三階の欄干から冷ややかな視線で全てを見ていた藤島翔太は、何の感情も浮かべず、ワイングラスを片手にその場を去った。

しかし、篠崎葵の手を踏もうとしていた女性の足は、別のスーツを着た男に阻まれた。

男は冷たくその女性をたしなめた。「玲奈、お前はやりすぎだ!藤島家の宴会でウェイターの手を踏むなんて、何を考えているんだ?」

「兄さん!このふざけたウェイターのせいで、私の努力は全部無駄になったのよ!彼女が自分から四郎様に媚びを売ったから、四郎様が彼女にキスしたのよ。たった今のことよ、これで私が四郎様に近づいたら、まるで恥知らずみたいじゃない!全部この女のせいなの!」宮川玲奈は怒りにまかせて足を踏み鳴らした。

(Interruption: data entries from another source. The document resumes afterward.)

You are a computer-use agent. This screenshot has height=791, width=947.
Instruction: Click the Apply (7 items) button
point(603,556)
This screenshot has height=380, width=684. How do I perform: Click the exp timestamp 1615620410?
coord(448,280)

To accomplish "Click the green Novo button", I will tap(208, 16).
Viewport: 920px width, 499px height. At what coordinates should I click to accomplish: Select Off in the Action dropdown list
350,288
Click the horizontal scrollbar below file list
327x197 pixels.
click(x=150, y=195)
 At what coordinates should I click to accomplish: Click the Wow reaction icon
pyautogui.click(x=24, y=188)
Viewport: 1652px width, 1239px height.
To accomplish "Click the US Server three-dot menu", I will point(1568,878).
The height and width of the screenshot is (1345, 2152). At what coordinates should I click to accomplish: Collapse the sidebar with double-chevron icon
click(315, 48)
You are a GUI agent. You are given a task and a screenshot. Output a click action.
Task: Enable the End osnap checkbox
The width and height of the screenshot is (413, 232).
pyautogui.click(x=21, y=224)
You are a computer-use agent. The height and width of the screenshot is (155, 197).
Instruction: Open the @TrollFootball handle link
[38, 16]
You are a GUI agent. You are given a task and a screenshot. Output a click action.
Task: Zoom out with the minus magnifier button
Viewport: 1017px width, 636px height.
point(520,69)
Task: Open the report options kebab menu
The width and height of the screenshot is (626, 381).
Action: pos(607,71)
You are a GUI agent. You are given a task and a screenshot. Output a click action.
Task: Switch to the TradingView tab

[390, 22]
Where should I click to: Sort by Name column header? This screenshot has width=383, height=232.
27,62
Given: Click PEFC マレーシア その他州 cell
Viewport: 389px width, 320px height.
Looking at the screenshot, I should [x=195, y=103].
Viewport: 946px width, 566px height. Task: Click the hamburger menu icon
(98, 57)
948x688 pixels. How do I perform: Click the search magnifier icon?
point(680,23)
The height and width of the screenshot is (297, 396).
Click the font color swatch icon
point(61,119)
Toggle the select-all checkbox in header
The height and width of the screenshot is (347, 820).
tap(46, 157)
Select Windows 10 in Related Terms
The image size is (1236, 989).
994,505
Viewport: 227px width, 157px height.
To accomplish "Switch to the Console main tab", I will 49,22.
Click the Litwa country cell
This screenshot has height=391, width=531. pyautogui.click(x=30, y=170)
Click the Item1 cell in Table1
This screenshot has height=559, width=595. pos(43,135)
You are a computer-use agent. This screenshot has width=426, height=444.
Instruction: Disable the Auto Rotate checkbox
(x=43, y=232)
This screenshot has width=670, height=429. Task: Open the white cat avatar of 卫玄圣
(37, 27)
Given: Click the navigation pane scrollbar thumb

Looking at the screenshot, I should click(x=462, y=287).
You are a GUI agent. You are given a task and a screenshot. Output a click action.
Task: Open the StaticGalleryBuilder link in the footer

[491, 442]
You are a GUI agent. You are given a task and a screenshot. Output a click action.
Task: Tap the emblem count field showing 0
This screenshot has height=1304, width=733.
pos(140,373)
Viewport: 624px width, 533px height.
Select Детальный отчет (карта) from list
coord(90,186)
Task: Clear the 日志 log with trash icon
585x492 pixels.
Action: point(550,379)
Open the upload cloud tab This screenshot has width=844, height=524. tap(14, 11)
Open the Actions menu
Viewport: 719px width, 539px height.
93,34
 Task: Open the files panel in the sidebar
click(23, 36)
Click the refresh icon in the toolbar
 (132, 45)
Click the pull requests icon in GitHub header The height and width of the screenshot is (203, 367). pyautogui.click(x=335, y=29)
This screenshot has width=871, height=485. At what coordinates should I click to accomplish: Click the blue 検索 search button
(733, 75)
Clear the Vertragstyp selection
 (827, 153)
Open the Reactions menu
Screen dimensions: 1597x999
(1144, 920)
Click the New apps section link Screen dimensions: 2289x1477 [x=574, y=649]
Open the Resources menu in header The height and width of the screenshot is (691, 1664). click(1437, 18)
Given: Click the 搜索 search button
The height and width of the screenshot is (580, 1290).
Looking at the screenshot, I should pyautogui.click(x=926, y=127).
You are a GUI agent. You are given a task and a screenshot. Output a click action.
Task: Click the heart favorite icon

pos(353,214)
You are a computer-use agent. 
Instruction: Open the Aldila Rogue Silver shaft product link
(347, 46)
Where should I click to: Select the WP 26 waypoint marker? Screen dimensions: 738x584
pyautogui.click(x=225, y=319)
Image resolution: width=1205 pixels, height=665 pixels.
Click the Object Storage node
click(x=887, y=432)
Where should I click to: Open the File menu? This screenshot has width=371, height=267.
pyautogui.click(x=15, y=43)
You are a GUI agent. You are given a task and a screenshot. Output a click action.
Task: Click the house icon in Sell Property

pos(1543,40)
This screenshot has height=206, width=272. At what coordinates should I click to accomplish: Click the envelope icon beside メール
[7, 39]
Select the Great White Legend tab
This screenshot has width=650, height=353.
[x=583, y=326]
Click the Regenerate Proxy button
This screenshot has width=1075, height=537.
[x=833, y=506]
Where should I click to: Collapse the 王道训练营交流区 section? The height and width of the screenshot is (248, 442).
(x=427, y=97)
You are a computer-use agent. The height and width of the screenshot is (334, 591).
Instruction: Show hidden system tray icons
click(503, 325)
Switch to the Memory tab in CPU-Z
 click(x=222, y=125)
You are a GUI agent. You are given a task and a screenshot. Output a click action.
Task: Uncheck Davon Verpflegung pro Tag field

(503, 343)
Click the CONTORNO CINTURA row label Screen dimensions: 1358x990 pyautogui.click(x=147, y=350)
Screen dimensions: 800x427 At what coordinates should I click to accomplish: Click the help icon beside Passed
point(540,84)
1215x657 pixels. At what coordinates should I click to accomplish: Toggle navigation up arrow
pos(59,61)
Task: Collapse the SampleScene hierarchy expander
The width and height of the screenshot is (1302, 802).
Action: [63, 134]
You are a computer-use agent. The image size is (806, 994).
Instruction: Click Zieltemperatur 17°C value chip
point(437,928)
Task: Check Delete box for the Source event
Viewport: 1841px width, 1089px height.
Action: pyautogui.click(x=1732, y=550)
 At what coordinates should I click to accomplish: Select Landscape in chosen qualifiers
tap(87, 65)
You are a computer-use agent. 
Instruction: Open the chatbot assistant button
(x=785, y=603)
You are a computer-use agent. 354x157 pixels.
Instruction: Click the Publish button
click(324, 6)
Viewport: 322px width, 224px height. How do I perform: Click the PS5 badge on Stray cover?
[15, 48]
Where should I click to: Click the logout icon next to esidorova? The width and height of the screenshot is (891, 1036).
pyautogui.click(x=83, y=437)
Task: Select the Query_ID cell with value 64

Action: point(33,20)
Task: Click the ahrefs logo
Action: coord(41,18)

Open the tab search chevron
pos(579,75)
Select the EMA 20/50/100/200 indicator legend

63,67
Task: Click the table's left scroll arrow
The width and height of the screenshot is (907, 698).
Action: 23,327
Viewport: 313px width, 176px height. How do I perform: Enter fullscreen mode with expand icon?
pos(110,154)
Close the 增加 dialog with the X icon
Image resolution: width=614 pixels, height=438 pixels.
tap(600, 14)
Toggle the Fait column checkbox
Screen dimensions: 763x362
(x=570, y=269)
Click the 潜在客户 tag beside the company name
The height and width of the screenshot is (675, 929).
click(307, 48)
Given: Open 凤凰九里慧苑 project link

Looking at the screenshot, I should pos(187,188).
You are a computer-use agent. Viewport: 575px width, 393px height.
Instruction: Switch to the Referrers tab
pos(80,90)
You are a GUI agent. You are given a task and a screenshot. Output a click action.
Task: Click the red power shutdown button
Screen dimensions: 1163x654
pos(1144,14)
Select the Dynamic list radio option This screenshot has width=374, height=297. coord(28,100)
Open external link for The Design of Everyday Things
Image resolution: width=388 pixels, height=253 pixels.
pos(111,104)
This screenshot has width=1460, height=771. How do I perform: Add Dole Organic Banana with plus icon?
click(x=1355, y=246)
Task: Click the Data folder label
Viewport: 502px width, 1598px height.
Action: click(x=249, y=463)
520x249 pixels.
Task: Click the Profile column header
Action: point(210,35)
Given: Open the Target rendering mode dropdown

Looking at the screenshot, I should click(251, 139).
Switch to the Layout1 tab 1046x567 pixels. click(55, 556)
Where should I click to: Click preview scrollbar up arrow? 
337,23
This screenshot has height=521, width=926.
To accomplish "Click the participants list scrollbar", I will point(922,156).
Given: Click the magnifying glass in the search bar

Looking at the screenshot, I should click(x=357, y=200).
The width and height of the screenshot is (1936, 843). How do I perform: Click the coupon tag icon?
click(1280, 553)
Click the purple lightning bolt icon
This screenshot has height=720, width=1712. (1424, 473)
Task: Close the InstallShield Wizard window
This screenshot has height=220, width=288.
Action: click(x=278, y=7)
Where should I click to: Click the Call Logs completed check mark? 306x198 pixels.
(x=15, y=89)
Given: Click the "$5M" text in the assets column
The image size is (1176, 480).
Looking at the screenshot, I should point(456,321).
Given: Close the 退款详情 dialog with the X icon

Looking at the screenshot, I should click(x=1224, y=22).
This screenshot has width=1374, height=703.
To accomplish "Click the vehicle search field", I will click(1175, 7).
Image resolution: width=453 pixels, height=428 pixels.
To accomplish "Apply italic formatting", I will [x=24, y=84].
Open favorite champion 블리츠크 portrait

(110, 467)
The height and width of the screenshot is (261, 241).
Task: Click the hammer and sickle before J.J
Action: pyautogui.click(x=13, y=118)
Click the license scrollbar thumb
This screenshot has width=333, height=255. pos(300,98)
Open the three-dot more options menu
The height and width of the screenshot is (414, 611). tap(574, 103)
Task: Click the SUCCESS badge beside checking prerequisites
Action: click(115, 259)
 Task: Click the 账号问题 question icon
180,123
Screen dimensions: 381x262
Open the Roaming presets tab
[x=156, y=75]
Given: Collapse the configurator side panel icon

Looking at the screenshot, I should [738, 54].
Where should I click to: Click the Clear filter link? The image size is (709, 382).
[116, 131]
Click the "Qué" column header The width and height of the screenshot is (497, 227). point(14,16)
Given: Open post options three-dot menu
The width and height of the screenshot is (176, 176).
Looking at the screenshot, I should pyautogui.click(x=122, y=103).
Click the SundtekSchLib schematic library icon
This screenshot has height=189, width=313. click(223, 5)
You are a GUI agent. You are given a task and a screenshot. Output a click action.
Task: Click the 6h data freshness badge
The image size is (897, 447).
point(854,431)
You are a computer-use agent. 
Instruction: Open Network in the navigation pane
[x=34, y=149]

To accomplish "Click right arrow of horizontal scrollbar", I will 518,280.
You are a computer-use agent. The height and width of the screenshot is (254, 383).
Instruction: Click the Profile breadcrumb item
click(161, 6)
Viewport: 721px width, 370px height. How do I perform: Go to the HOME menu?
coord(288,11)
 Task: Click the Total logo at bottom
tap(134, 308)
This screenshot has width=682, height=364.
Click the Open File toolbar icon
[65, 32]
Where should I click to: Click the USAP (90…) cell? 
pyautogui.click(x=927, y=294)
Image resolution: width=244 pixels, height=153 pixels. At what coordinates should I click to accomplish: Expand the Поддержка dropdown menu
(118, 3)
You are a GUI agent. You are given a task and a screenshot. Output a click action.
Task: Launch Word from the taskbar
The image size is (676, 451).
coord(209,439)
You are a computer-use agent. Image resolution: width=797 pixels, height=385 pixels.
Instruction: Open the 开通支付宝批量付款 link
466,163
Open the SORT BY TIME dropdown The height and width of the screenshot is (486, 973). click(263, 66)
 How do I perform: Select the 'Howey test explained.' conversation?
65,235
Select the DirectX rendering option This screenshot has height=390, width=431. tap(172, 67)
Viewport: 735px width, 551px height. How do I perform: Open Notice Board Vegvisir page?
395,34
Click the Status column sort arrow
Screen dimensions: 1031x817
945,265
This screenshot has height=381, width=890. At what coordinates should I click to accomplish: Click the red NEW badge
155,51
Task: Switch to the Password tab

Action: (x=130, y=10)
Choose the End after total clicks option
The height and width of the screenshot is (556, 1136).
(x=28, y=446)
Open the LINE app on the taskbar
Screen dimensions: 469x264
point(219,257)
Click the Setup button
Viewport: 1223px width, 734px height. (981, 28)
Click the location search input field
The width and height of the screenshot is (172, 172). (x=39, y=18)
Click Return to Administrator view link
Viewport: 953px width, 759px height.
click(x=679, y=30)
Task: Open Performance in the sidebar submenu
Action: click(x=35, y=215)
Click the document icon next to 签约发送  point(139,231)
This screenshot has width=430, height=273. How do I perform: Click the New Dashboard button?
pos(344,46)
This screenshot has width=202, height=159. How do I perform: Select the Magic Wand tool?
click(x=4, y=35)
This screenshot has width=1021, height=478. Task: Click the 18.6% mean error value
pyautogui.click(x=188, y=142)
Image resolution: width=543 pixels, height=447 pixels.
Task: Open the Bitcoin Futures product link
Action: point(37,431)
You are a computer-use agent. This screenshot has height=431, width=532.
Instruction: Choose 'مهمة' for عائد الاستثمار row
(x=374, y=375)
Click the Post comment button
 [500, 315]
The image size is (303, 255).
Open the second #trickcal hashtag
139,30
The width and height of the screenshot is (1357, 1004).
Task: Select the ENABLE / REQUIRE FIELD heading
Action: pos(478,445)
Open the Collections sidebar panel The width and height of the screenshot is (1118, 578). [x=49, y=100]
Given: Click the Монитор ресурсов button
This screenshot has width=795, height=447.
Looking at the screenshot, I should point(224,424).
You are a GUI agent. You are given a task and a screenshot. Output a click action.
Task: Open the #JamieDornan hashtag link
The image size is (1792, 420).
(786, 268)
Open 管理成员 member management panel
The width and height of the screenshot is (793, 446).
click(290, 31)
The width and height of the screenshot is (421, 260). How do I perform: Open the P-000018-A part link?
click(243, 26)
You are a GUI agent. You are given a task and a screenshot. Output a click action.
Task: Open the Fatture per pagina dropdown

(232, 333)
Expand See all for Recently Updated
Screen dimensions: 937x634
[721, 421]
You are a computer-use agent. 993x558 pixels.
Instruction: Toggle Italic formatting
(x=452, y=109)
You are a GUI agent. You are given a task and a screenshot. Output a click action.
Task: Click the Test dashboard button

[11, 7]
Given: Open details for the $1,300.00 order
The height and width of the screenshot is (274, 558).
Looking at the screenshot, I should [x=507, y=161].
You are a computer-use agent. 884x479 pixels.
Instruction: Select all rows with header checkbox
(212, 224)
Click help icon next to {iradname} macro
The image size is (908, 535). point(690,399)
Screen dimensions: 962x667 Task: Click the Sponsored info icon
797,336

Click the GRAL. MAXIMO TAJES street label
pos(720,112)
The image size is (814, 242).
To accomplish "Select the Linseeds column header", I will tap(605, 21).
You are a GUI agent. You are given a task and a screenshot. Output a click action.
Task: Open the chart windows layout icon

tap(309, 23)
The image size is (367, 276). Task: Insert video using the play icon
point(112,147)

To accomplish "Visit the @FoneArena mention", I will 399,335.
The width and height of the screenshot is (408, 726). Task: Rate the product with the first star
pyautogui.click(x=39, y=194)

その男は苦笑いを浮かべた。「それはお前が間違ってるよ。四郎様が彼女にキスしたってことは、彼女が四郎様の目に留まったということだ。彼女に怒ったって何の意味もない」

宮川玲奈は何も言えず、「兄さん!」とだけ叫んだ。

「そもそも、今日来るべきじゃなかったんだよ。藤島家の花嫁になりたがってる女たちがこんなに集まってる中で、お前にどれだけの勝ち目があると思う?」男はそう言って彼女を問い詰めた。

宮川玲奈はますます苛立ち、足を踏み鳴らしてその場を去った。

男は篠崎葵に手を差し出しながら、「すまない。私の従妹がひどいことをしてしまった。代わりに謝罪するよ」と言った。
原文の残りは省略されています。